» **Task statement**:
Repeat word for word the lines from the one containing "Viewport: 597px width, 519px" to the end of the material below, and leave all pictures out.

==================================================

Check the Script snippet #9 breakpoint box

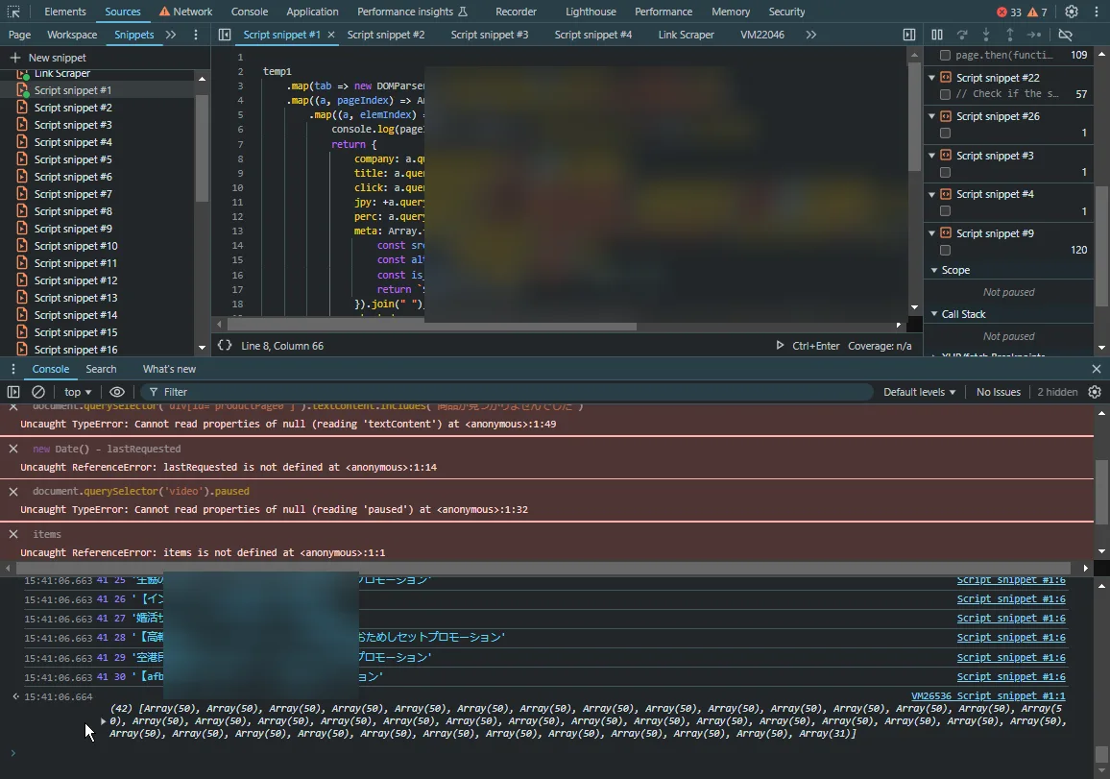click(946, 250)
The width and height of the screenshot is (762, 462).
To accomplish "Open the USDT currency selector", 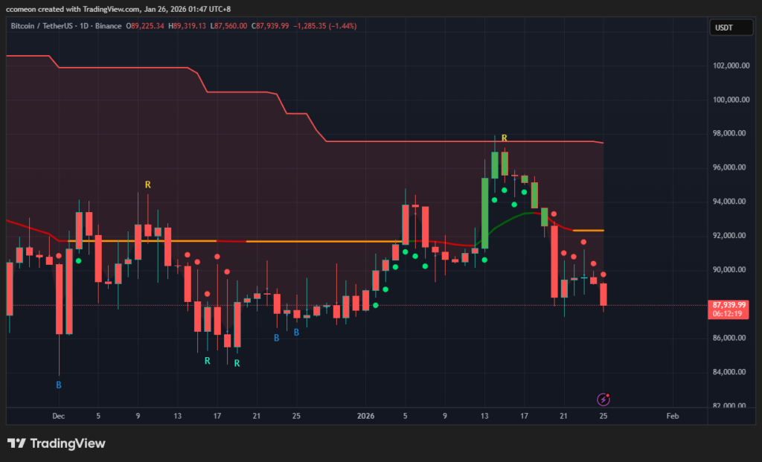I will click(723, 27).
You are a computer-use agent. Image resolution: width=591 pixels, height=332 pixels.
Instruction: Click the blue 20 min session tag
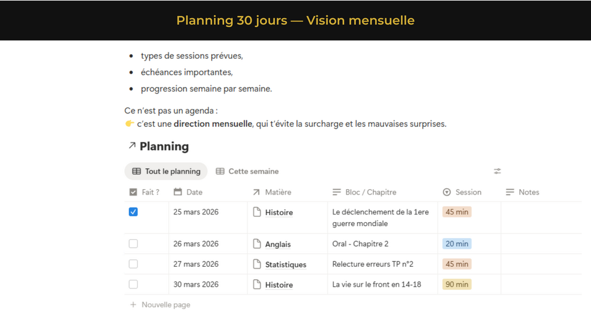pyautogui.click(x=457, y=244)
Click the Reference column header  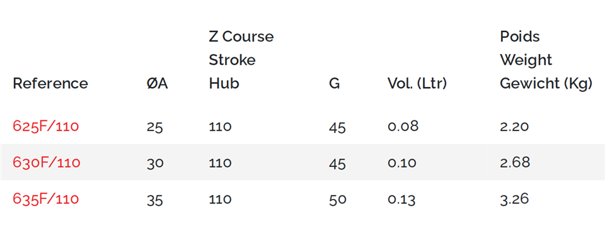pyautogui.click(x=50, y=83)
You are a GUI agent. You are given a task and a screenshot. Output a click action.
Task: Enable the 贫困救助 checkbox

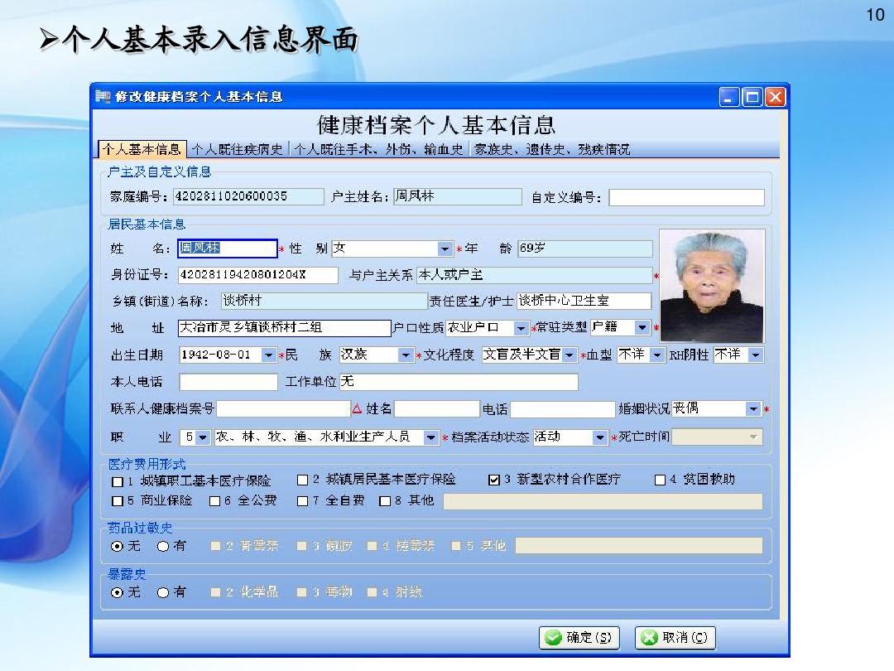click(661, 479)
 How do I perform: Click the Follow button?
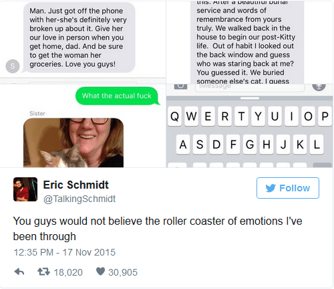point(288,188)
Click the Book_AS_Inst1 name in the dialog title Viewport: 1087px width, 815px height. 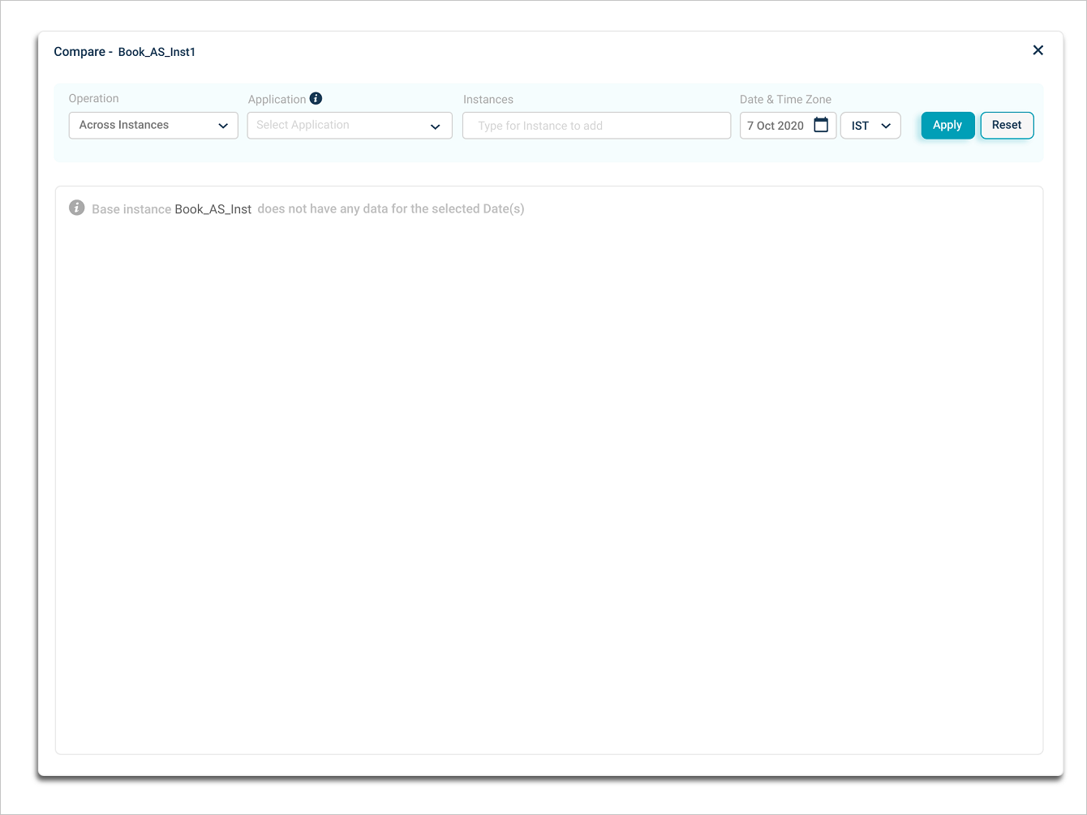(157, 52)

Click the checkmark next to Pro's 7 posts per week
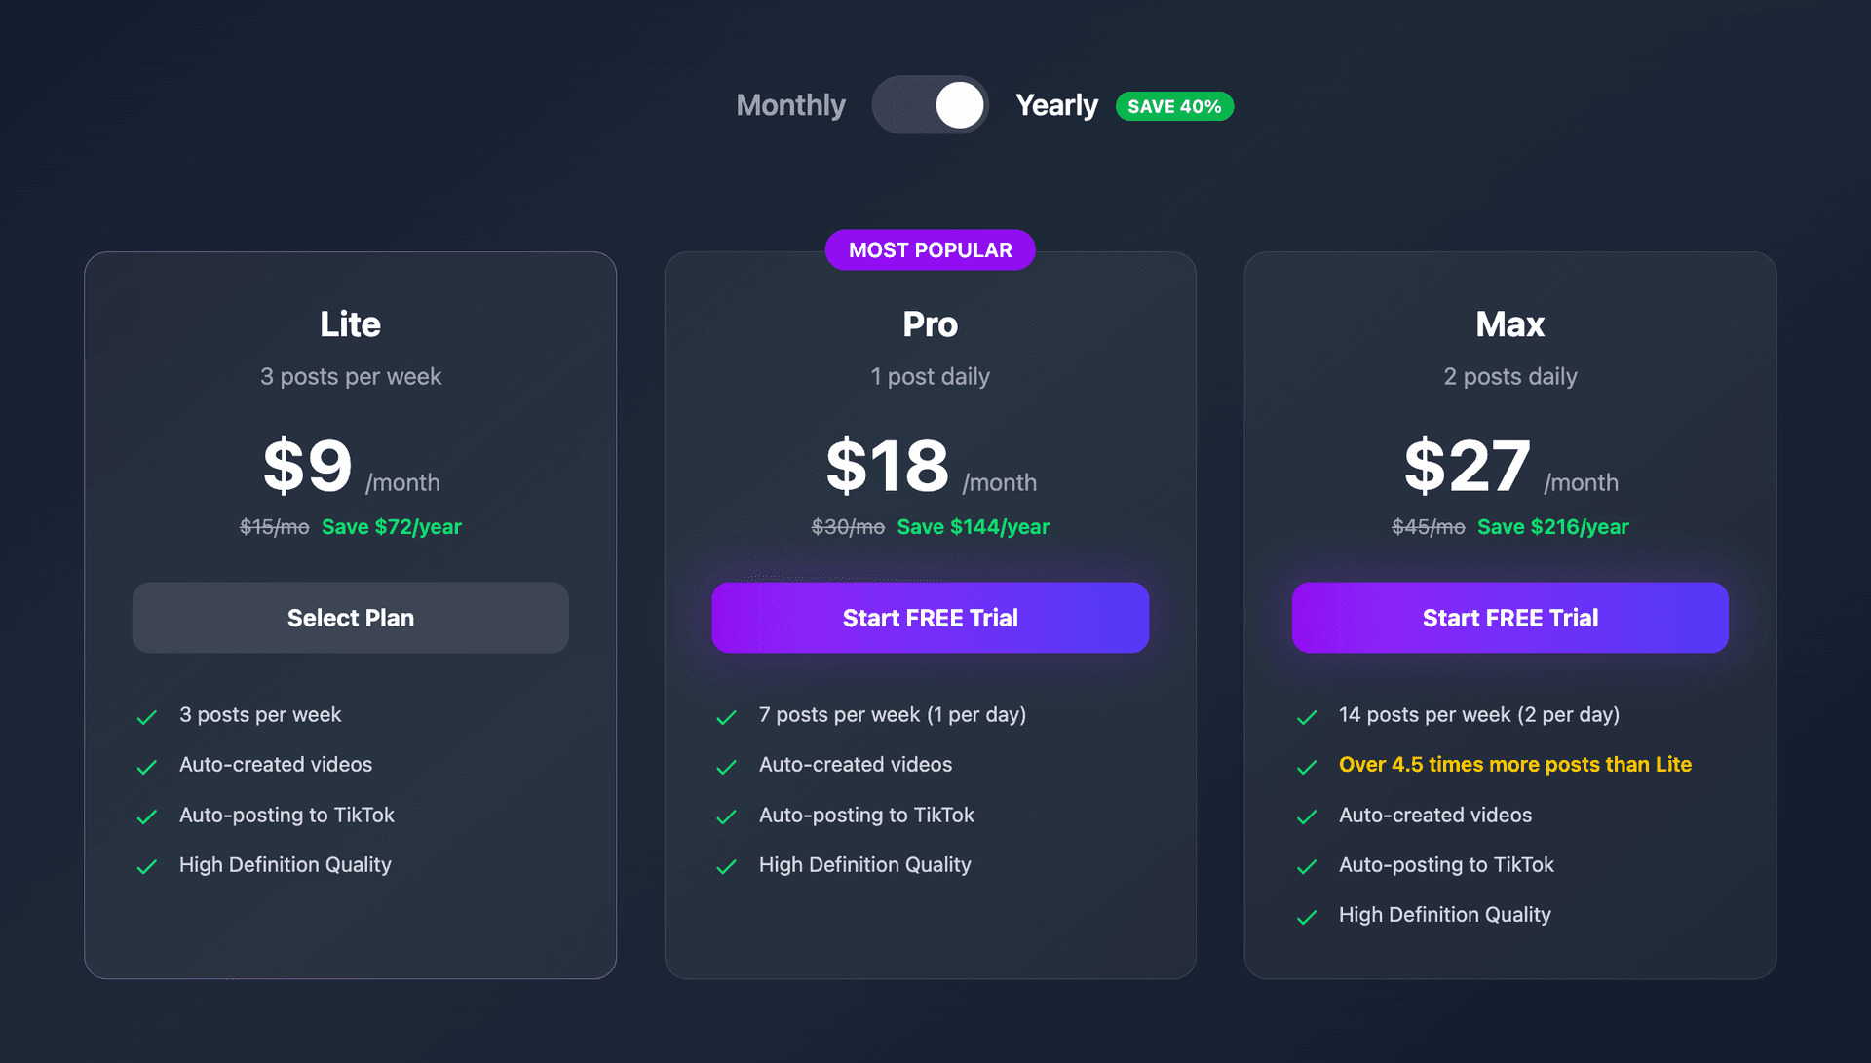pyautogui.click(x=726, y=716)
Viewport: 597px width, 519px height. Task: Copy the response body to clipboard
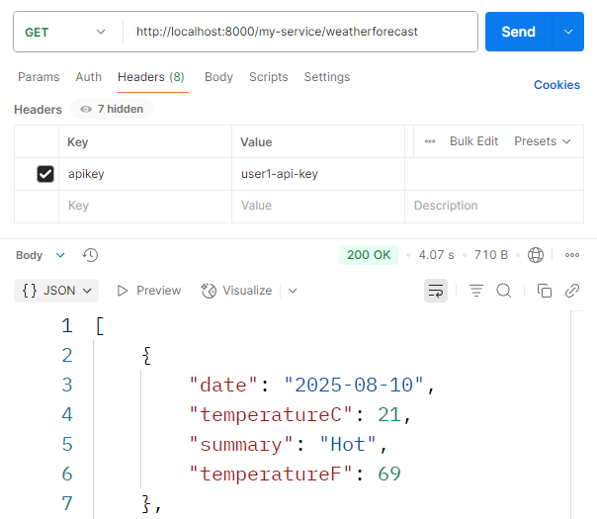click(x=544, y=291)
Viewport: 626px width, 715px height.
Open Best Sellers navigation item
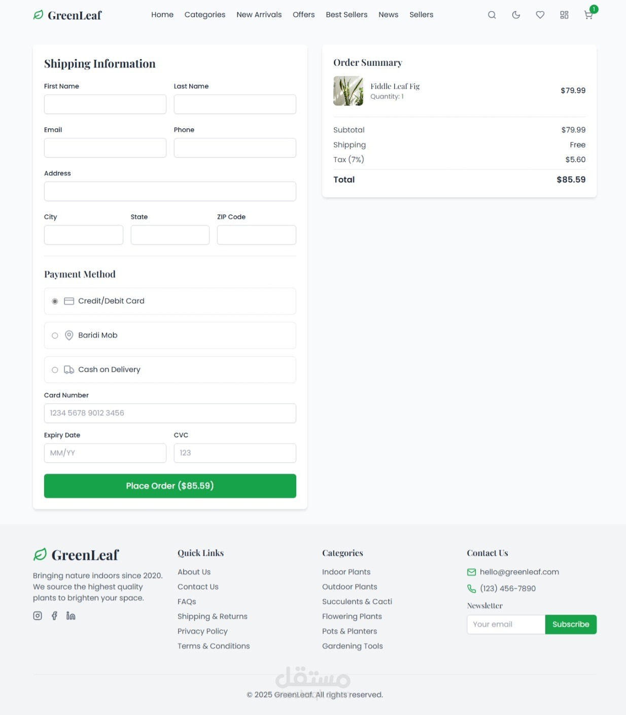click(x=346, y=15)
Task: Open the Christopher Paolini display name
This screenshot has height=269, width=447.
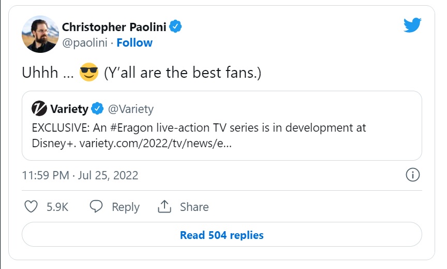Action: [114, 27]
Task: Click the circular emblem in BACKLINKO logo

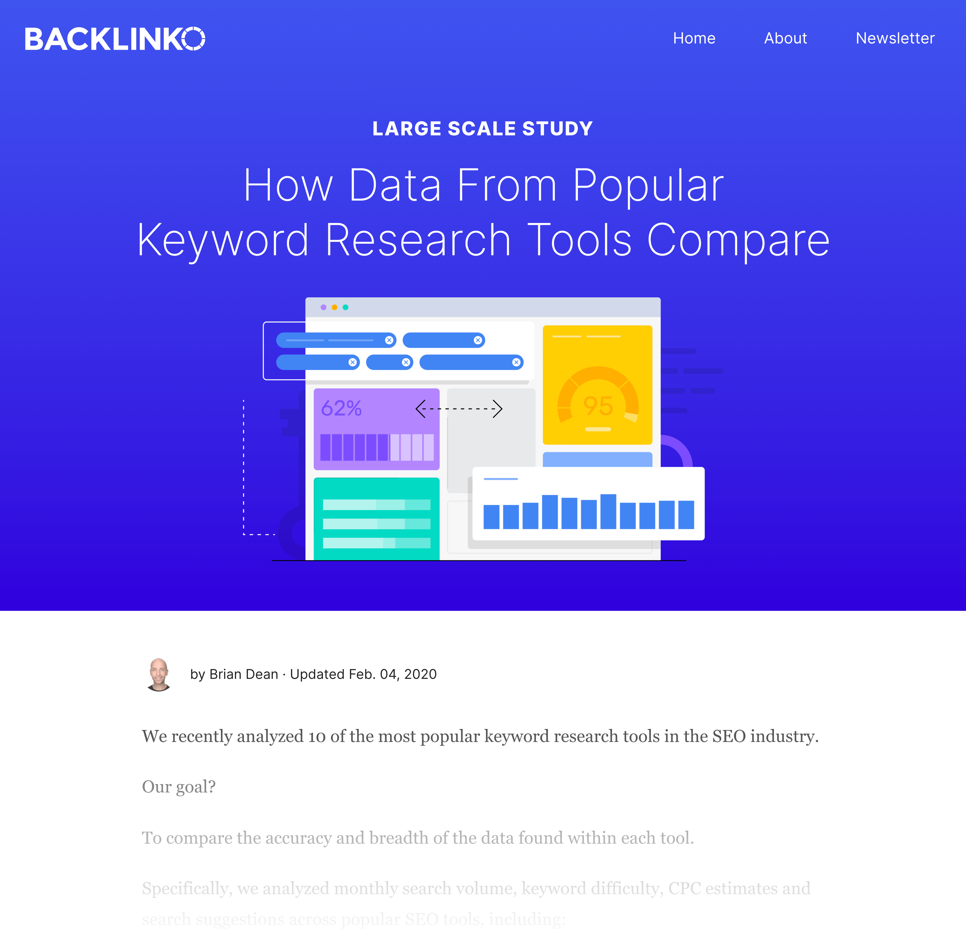Action: [195, 38]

==================================================

» **Exercise response**:
Viewport: 597px width, 519px height. Task: Copy the response body to clipboard
click(x=544, y=291)
Viewport: 626px width, 715px height.
Open Best Sellers navigation item
click(x=346, y=15)
Task: Open the Christopher Paolini display name
This screenshot has height=269, width=447.
Action: [114, 27]
Task: Click the circular emblem in BACKLINKO logo

Action: [195, 38]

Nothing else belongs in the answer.